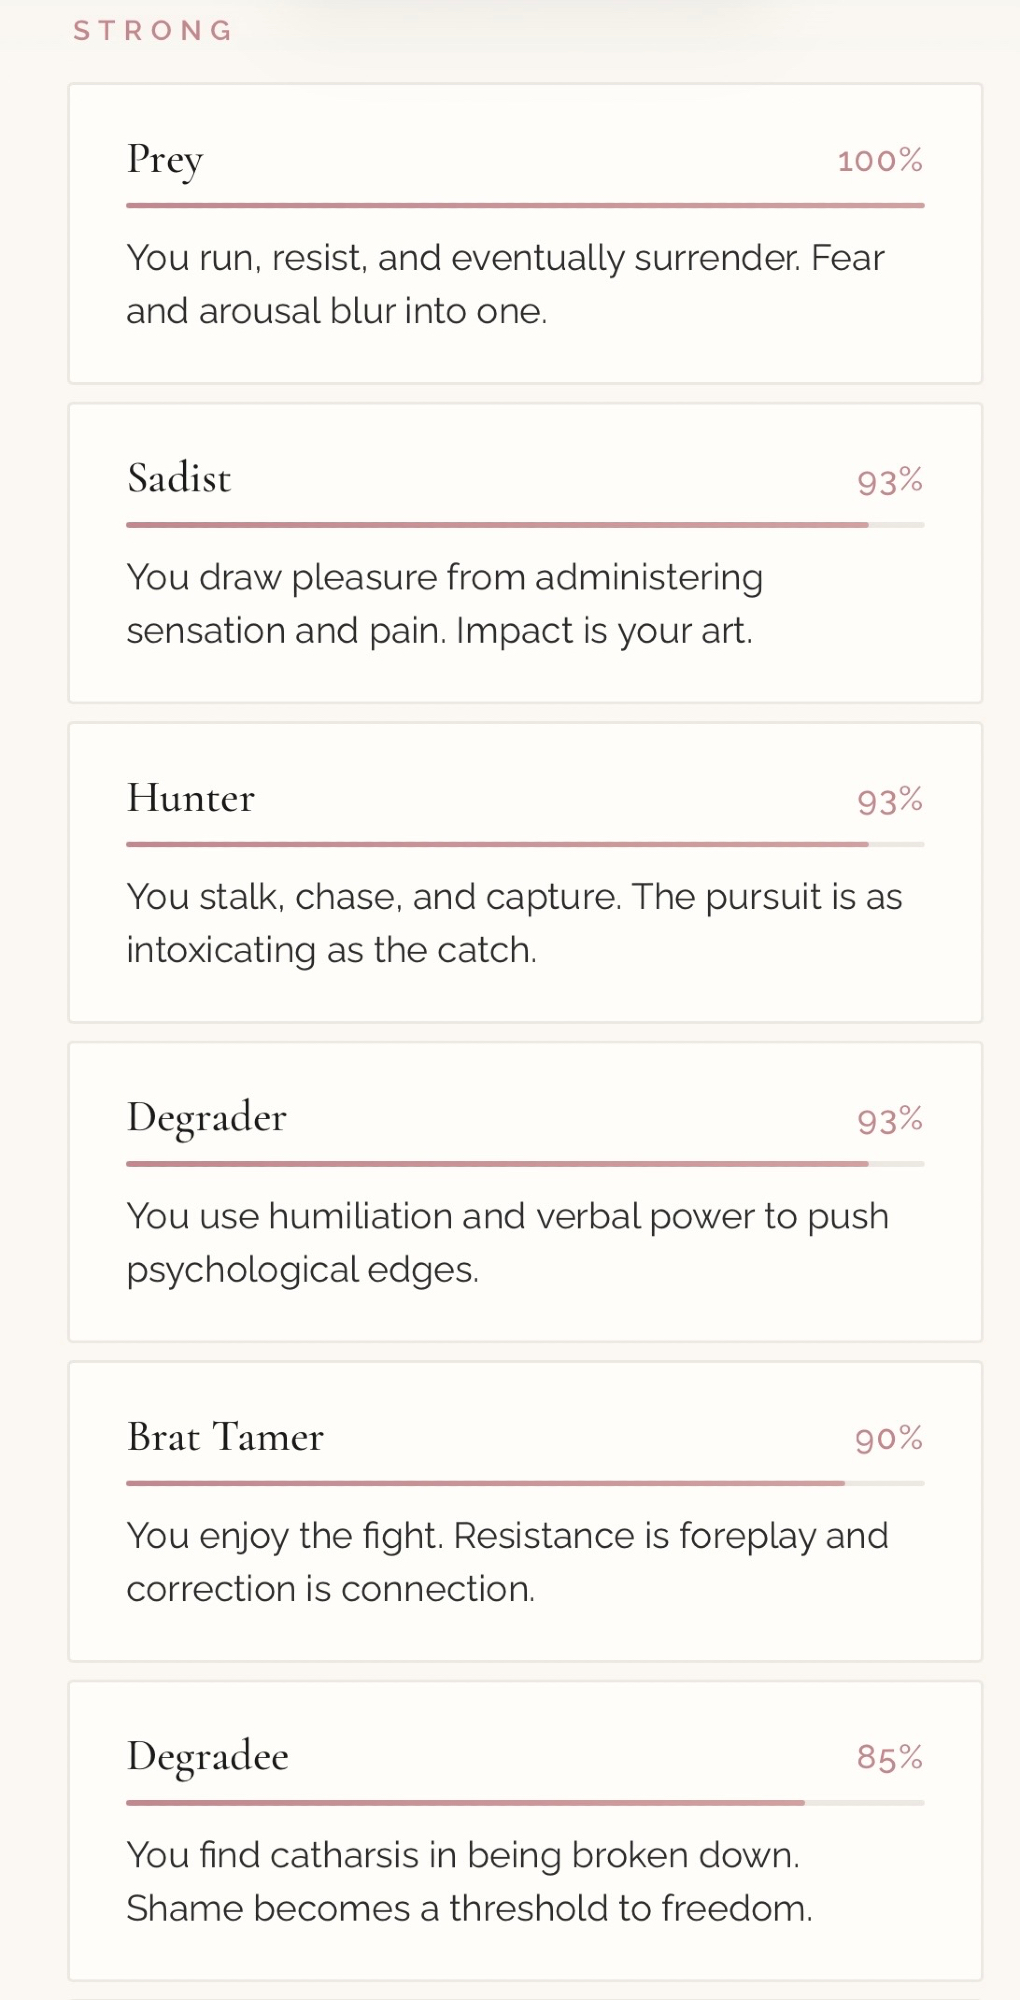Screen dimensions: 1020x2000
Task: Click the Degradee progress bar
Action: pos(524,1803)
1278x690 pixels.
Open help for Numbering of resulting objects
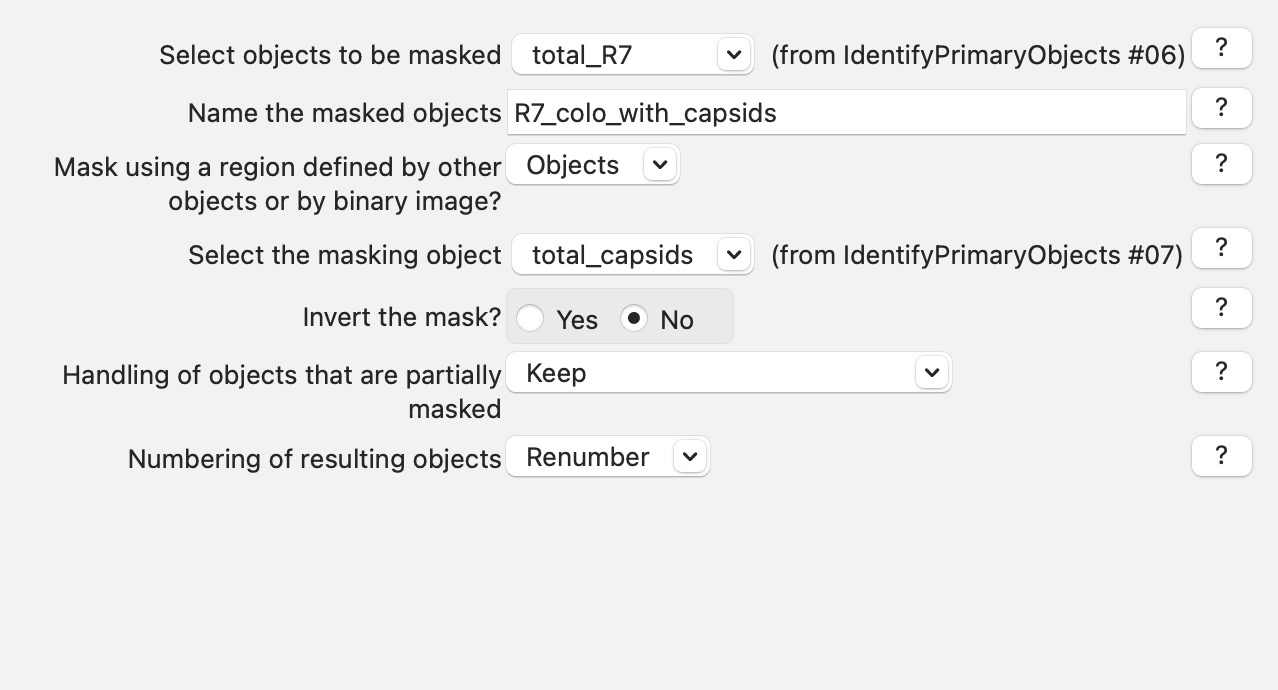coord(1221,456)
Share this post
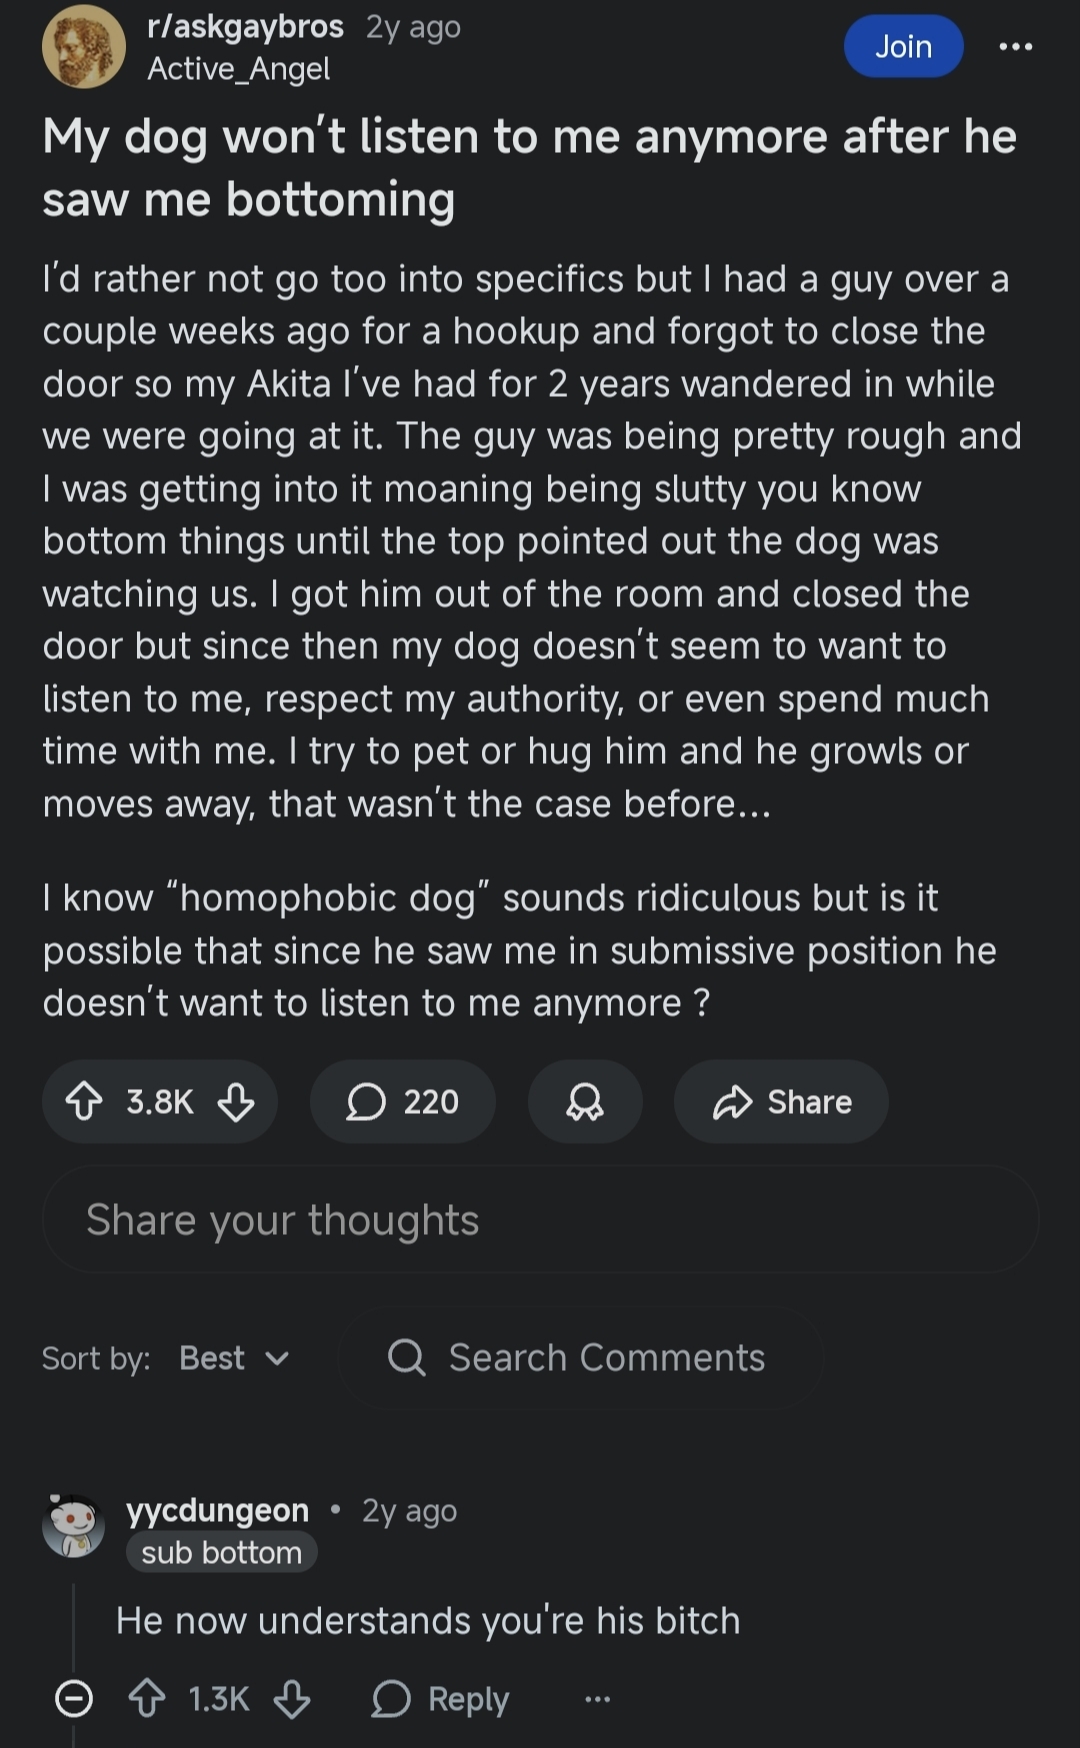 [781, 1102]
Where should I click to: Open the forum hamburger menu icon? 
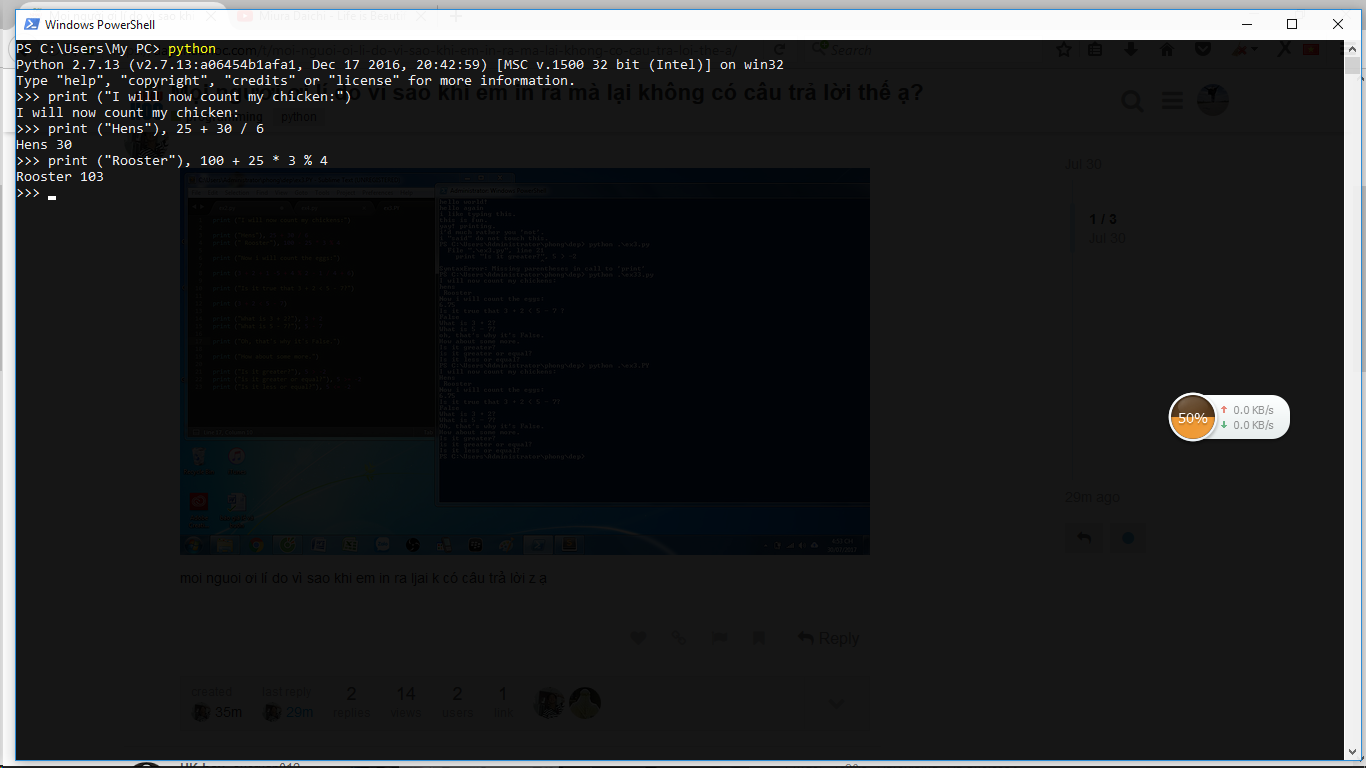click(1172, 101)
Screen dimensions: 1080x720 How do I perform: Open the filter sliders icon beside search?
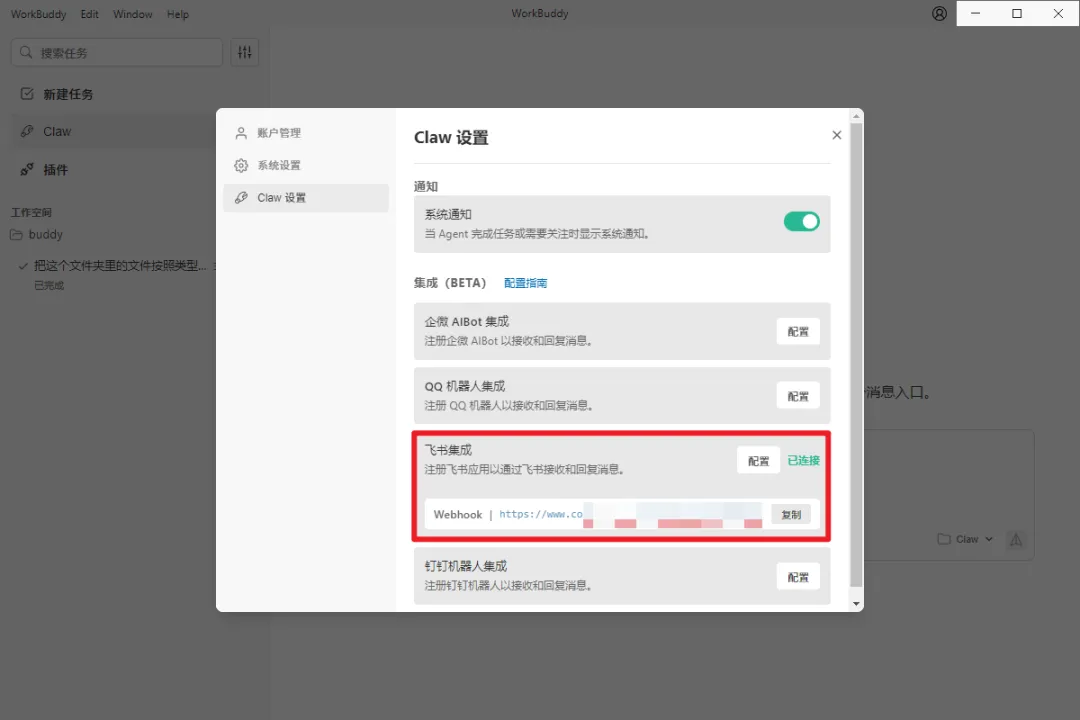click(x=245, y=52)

- What this task involves: Restate verbatim the lines that begin at the one holding "1278x690 pixels." and end at the last line of the material. Exclude pictures.

- Solution to the problem:
1278x690 pixels.
Open help for Numbering of resulting objects
coord(1221,456)
Share this post
 [781, 1102]
Where should I click to: Open the forum hamburger menu icon? 
click(1172, 101)
Screen dimensions: 1080x720 How do I perform: Open the filter sliders icon beside search?
click(x=245, y=52)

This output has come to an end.